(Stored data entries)
*** Block opens ***

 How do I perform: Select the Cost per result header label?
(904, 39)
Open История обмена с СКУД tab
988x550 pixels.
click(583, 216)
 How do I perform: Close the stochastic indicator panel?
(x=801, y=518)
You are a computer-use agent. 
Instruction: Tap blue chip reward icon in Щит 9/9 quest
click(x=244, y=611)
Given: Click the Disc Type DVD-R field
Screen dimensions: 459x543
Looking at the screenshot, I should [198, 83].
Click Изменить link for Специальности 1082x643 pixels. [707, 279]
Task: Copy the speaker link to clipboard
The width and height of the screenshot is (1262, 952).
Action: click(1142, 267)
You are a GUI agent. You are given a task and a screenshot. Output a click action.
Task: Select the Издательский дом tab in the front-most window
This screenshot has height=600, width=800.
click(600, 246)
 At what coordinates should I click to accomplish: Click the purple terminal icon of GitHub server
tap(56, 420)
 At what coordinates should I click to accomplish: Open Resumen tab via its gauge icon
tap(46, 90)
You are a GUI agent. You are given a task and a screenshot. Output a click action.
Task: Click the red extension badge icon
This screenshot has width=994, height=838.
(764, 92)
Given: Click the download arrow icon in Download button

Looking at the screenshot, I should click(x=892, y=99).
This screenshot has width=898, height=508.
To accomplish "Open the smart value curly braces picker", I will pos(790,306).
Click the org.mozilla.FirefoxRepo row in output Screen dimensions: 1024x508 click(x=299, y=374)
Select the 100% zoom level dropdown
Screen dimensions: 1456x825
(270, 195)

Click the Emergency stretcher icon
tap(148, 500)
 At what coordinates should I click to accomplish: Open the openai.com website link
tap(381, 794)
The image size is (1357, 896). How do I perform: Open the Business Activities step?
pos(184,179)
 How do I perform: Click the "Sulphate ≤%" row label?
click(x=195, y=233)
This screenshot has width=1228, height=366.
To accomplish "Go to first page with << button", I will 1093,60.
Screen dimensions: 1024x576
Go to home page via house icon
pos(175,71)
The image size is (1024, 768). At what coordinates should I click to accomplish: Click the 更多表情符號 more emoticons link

*** Block closes ***

Report each line in the preceding entries that holds the string "will".

- Solved exercise -
To accomplish "Open the smart value curly braces picker", I will pos(790,306).
To accomplish "Go to first page with << button", I will 1093,60.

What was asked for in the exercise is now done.